━━━ Exercise inputs

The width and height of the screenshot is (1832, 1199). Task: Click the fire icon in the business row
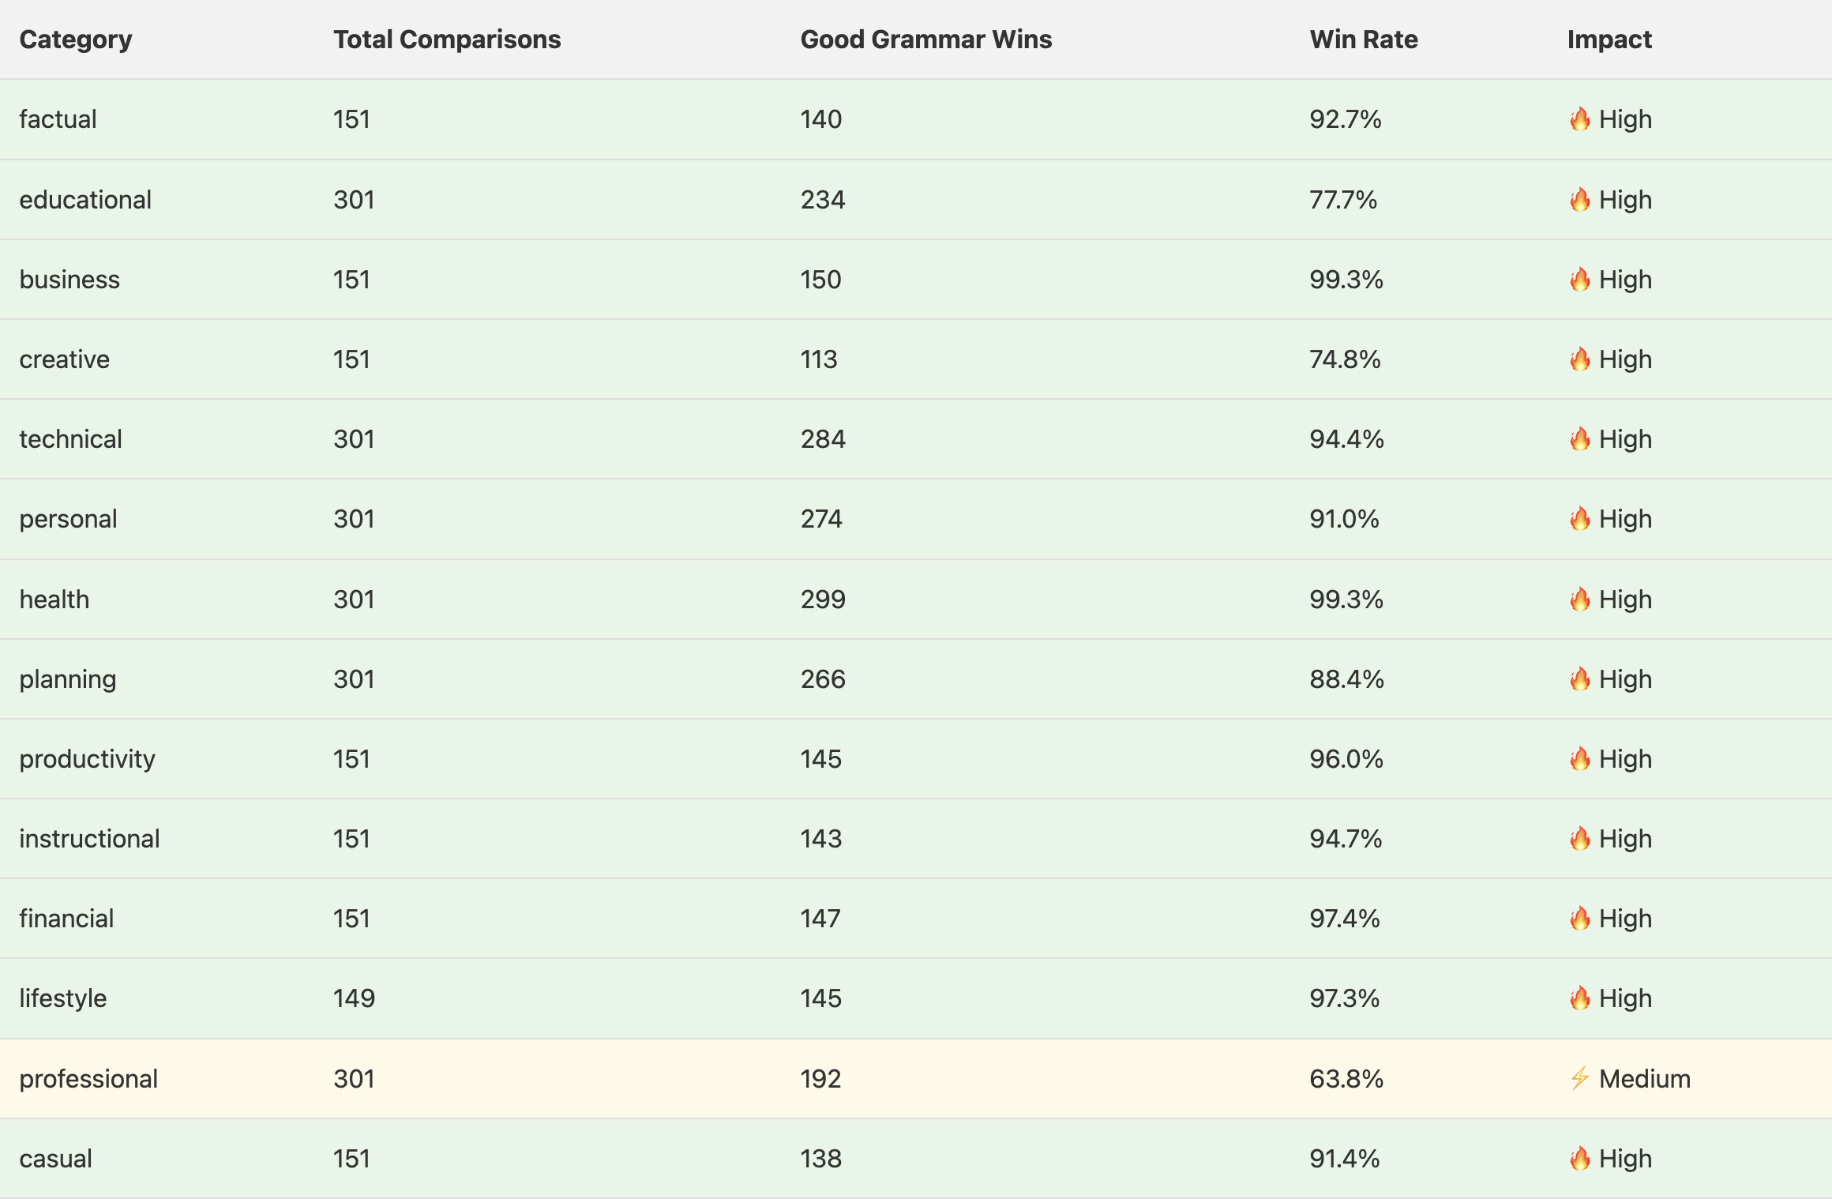point(1579,280)
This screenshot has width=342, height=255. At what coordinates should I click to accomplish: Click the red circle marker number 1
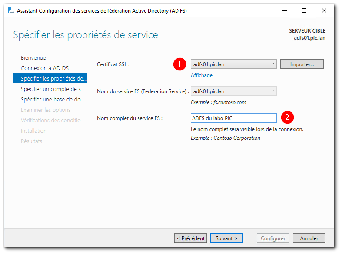coord(179,64)
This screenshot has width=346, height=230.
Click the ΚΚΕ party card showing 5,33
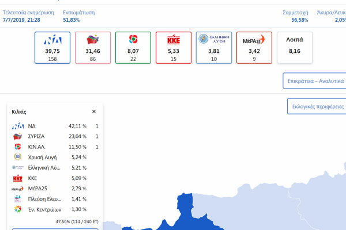[x=174, y=48]
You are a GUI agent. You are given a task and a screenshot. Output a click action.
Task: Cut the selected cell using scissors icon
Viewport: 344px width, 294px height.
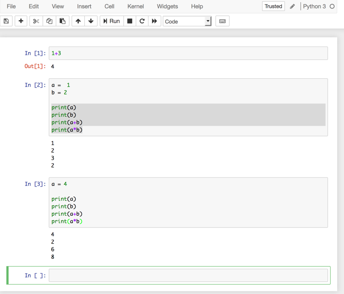[x=36, y=21]
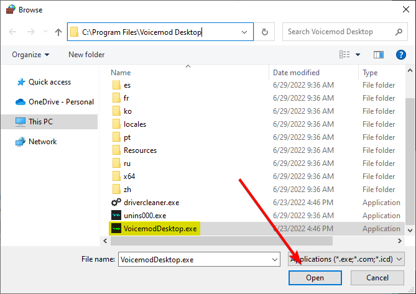Select the unins000.exe file
Screen dimensions: 416x294
[x=144, y=216]
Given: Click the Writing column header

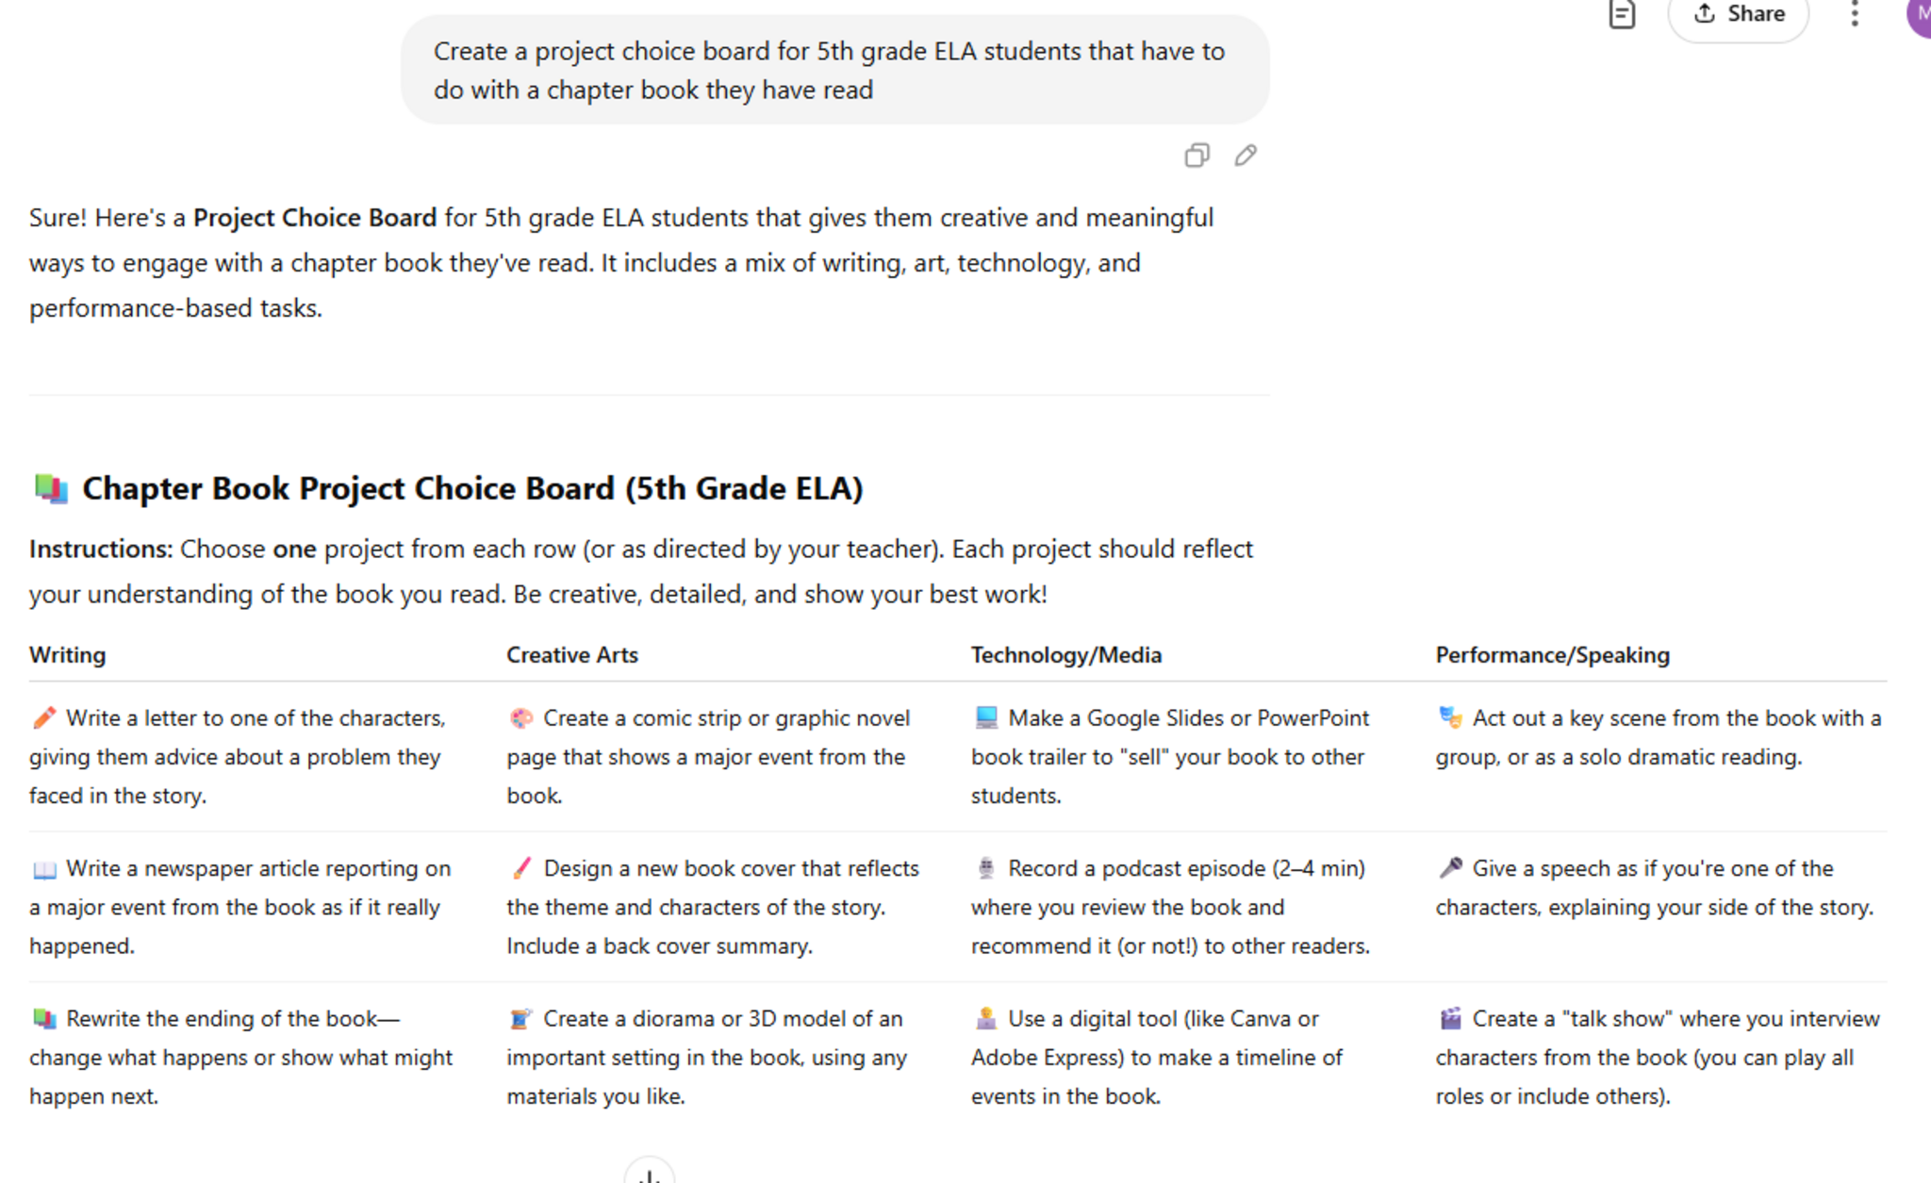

━━━━━━

Reproduce verbatim, and only, the lines starting at the one that contains "You are a GUI" and ending with the final line of the records; leave out the pictures.

Answer space
You are a GUI agent. You are given a task and a screenshot. Output a click action.
Task: Cut the selected cell using scissors icon
Viewport: 344px width, 294px height.
[x=36, y=21]
Select the unins000.exe file
Screen dimensions: 416x294
[x=144, y=216]
Given: Click the Writing column header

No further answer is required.